Work instructions:
A) Return the passage of the Gloomy documentation from "An n-gram database" up to and including "- vertical format.", copied word for word.
B) Decide whether each statement agrees with the Gloomy documentation. Answer yes or no for each, and quote the deciding words. (i) The current version lets a search match on any token of an n-gram. (ii) Gloomy's regular-expression support includes character groups such as \w and \s. (iii) In Gloomy's regular expressions, the | operator has the highest priority.
C) Write what comes next in the Gloomy documentation, starting after its final line.

Document extract:
++++
An n-gram database written in Go, optimized for write once read many use.
Gloomy supports the following text formats (specified via sourceType conf. value):
- vertical format.
- plain text files
gloomy -ngram-size 3 create-index ./config.json
where config.json looks like this:
{
"inputFilePath": "/path/to/a/vertical/file",
"sourceType": "vertical",
"filterArgs": [],
"ngramIgnoreStructs": [],
"ngramStopStrings": [".", ":"],
"ngramIgnoreStrings": ["\"", ","],
"tmpDir": "/tmp/gloomy",
"procChunkSize": 1000000,
"outDirectory": "/path/to/an/output/directory",
"args": {
"doc.file": "col8",
"doc.n": "col8",
"head.type": "col8"
}
}
In the searching mode, a gloomy.conf file (by default in the working directory) is expected:
{
"dataPath": "/path/to/indices/data",
"serverPort": 8090,
"serverAddress": "127.0.0.1"
}
gloomy search corpname phrase
Start a server:
gloomy search-service
Test a client:
curl -XGET http://localhost:8090/search?corpus=susanne&q=from
The current version supports only a search by the first token.
Exact search:
gloomy search susanne absolute
... searches for all the n-grams with the first token equal to absolute.
Search by a prefix:
gloomy search susanne abs*
... searches for all the n-grams where the first token starts with abs*
Search by a regular expression:
gloomy search -qtype regexp susanne "dogs?"
Please note that Gloomy's support of regular expressions is limited:
- . (dot), [abc], a?, a.*, a+, (foo)
- no character groups (e.g. \w, \s)
- alternation (the | operator) behaves differently - it has the highest priority:
- foo|bar translates into either fooar or fobar
- use (foo)|(bar) to get either foo or bar
Command line:
gloomy search --attrs doc.file,doc.n susanne absolute
In HTTP server mode use multi-value attribute:
http://localhost:8090/search?corpus=susanne&q=from&attrs=doc.file&attrs=doc.n
http://localhost:8090/search?corpus=susanne&qtype=regexp&q=dogs%3F&attrs=doc.file&attrs=doc.n
inputFilePath - path to a source file in a plain text or zipped plain text format
sourceType - plain/vertical
filterArgs - a CNF encoded set of rules applied to structural attributes a a filter
ngramIgnoreStructs - a list of structs to ignore
ngramStopStrings - a list of strings to end an n-gram (typically: ".", "!" etc.)
++++
Provided information:
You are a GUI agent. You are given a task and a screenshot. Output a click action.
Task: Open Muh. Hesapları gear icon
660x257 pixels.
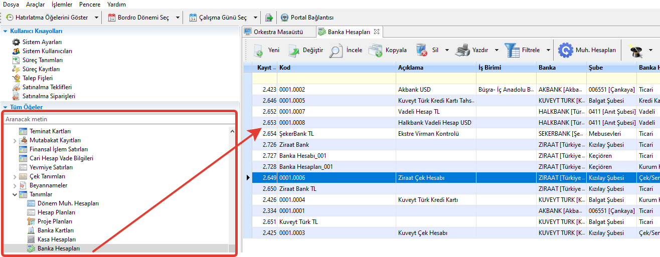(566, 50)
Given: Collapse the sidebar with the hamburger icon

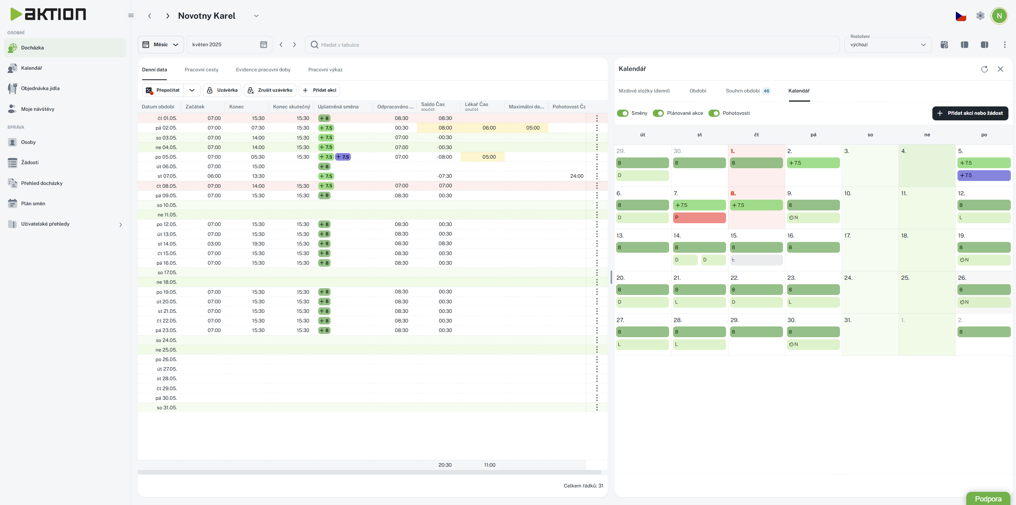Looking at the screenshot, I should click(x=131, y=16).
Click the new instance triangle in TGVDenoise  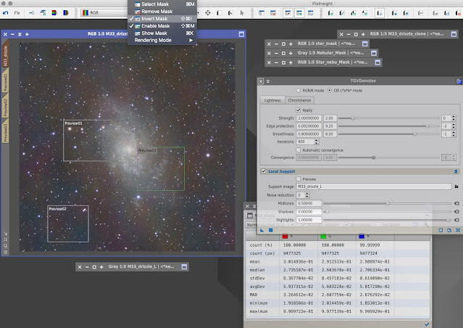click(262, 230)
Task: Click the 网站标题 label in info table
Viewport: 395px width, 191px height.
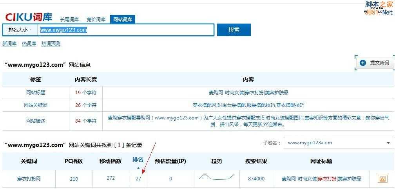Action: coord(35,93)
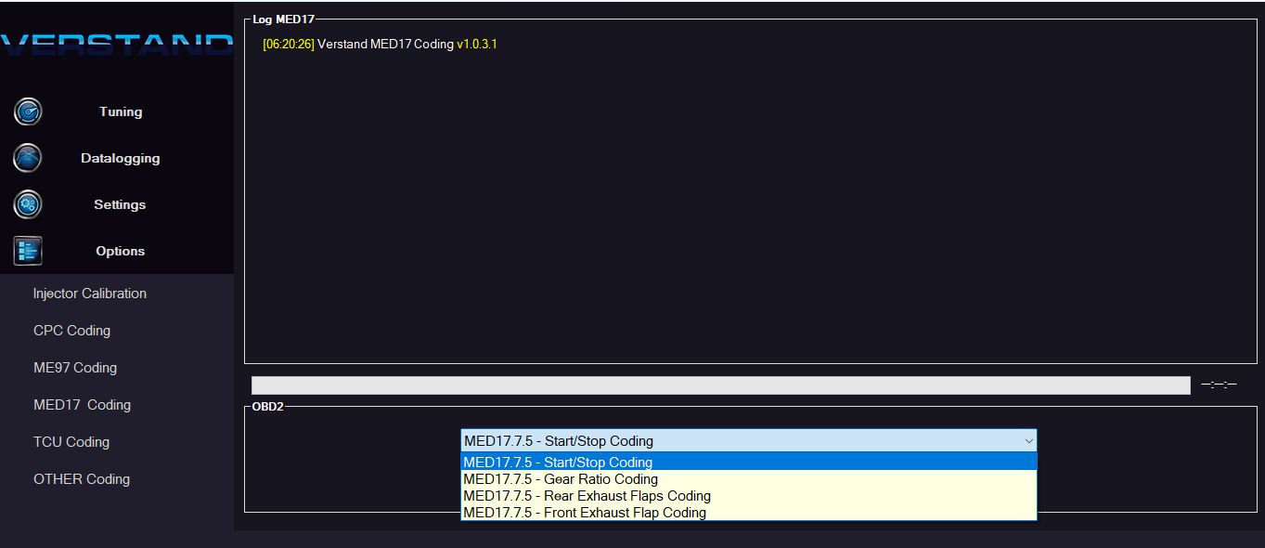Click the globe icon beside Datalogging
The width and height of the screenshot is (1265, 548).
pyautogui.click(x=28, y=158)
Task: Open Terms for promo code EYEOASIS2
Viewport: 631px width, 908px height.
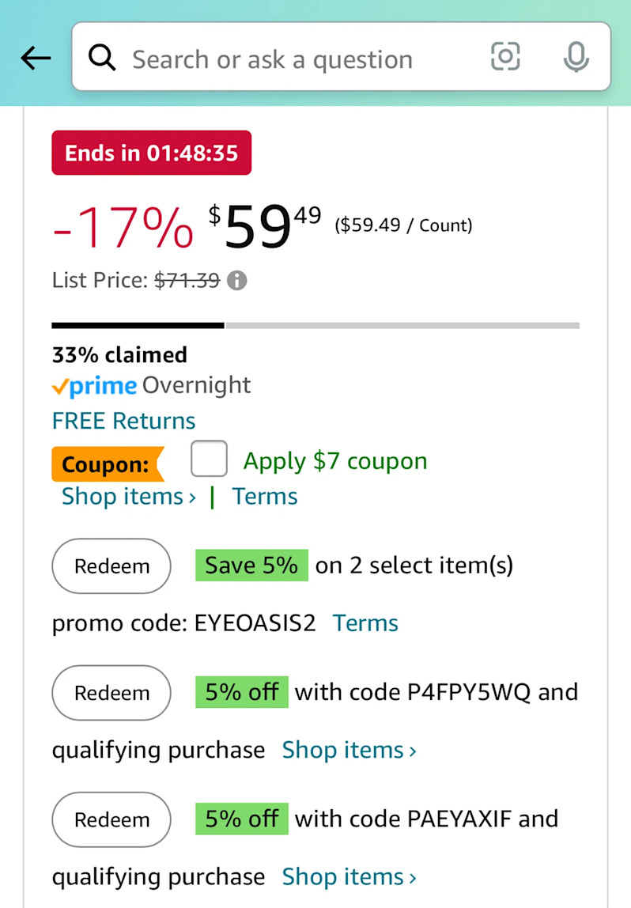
++++
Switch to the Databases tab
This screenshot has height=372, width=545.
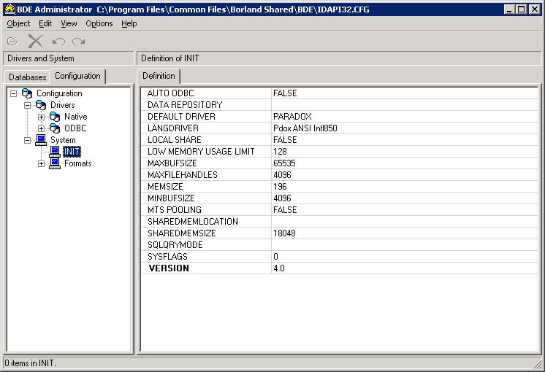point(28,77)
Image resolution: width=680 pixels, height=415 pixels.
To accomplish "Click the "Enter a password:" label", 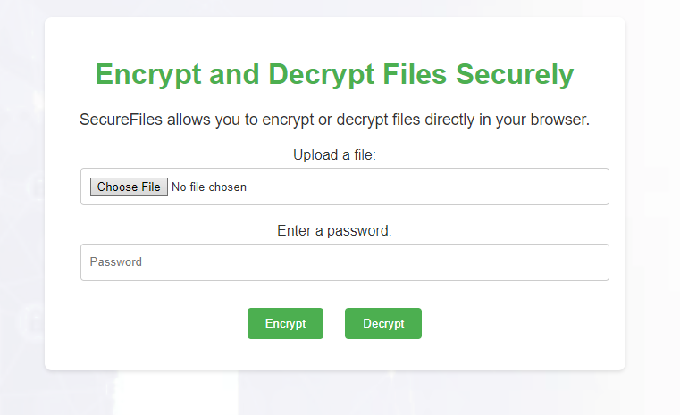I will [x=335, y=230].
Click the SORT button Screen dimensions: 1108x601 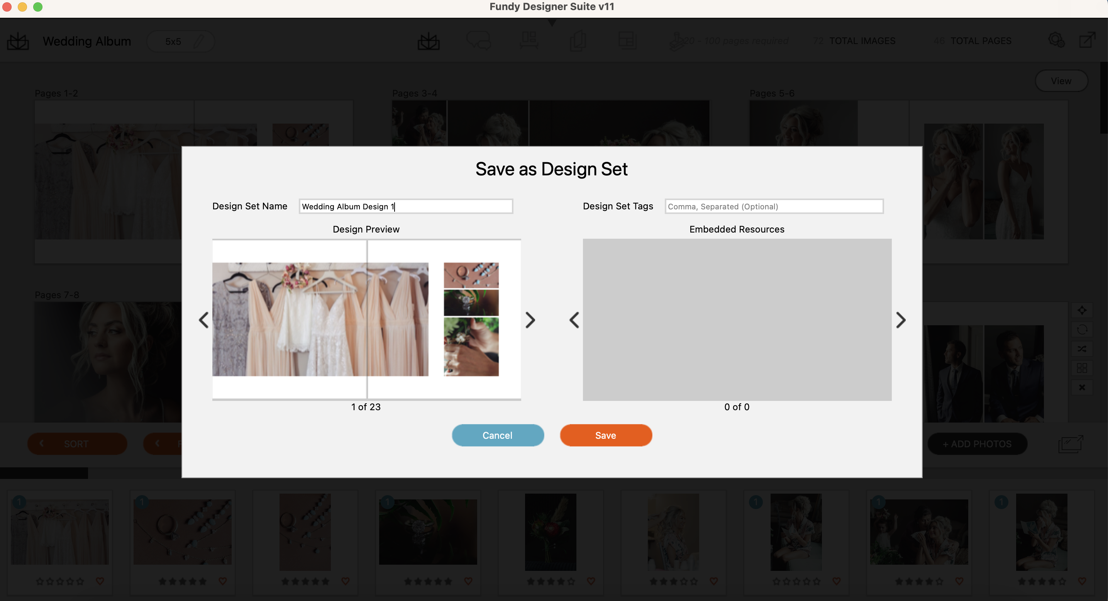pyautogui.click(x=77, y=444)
++++
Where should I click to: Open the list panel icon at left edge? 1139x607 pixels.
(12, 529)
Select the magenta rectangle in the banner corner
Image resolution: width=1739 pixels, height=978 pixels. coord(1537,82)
++++
Answers provided:
A)
An n-gram database written in Go, optimized for write once read many use.
Gloomy supports the following text formats (specified via sourceType conf. value):
- vertical format.

B)
(i) No: "The current version supports only a search by the first token."
(ii) No: "no character groups (e.g. \w, \s)"
(iii) Yes: "alternation (the | operator) behaves differently - it has the highest priority"

C)
ngramIgnoreStrings - a list of strings to be completely ignored
tmpDir - a directory where Gloomy may store temporary data when dealing with large data; the directory may not exist - Gloomy will create it if needed
procChunkSize - number of ngrams per temporary chunk file when dealing with large data
outDirectory - output directory
args - structural attributes to be imported
To filter specific ngrams out Gloomy offers a way how to call a custom external function testing current n-gram (and its possible PoS tag companion).
package main
import (
"regexp"
"github.com/tomachalek/gloomy/index/builder/filter"
)
var (
tagPattern = regexp.MustCompile("^.{14}8.")
)
func filterF1(words []string, tags []string) bool {
return !tagPattern.MatchString(tags[i])
}
var FilterF1 = filter.CustomFilter(filterF1)
Compile the function(s) with
go build -buildmode=plugin
Then upgrade your config json:
{
"inputFilePath": "/path/to/a/vertical/file",
"...": "...",
"ngramFilter": {
"lib": "/path/to/your/filter.so",
"fn": "FilterF1"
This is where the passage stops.